With that said, I’ve always been curious as to how many generations of a Texan I am. Three? Four? Maybe Five? I didn’t have a clue. That was until my aunt recently gave me some genealogical work from another relative. My task: find how many generations I could go with an unbroken line of native Texans up to the initial immigrating ancestor. What I found surprised and elated me.

Let me count native Texans from the past to the present:

  • 1st Generation: My great4 grandfather John Slocumb and great4 grandmother Sarah Slocumb (nee. Shoat) are the first Texans. They moved to Bastrop, Texas, sometime before 1846 (birth of Harrison Slocumb). Data points to John originating from Maryland and Sarah from Louisiana. I found no date of their arrival in Texas but do have census information that they lived in Travis County (“No Township Listed”) in 1840 and 1842. That would they mean moved to Texas while it was still the Republic! Woo-hoo!!! Talk about native Texans!!!

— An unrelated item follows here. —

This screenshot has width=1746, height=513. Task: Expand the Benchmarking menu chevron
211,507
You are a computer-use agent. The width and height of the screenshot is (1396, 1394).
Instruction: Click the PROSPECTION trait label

  • 2nd Generation: Sarah gave birth to my great3 grandmother, Elizabeth Slocumb Morin on May, 13, 1848, in Bastrop. Elizabeth married my great3 grandfather, A.C. Morin, a carpenter and respected citizen of Houston (who, at his death, lived at 1514 Washington St., but originally was from Philly). I believe the street Morin Place in downtown Houston – formerly Morin Road – is named after where A.C. lived/worked).
  • 3rd Generation: Elizabeth “Bettie” aka “Nannie” Morin Brown was born in 1869 in Houston. She is my great2 grandmother (who my mom knew, since she lived up to 1960). She married my great2 grandfather, George P. Brown, Sr., (originally of St. Louis but had moved to Houston where he met Bettie).
  • 4th Generation: George P. Brown, Jr., aka “Partie” (say par-TEE) was born in 1887 in Houston. He is my great grandfather and married my great grandmother, Erma Lee Franks.
  • 5th Generation: Elizabeth “Betty” Brown Cook, my grandmother, was born in 1913 in Houston. She married Jesse Vernon Cook.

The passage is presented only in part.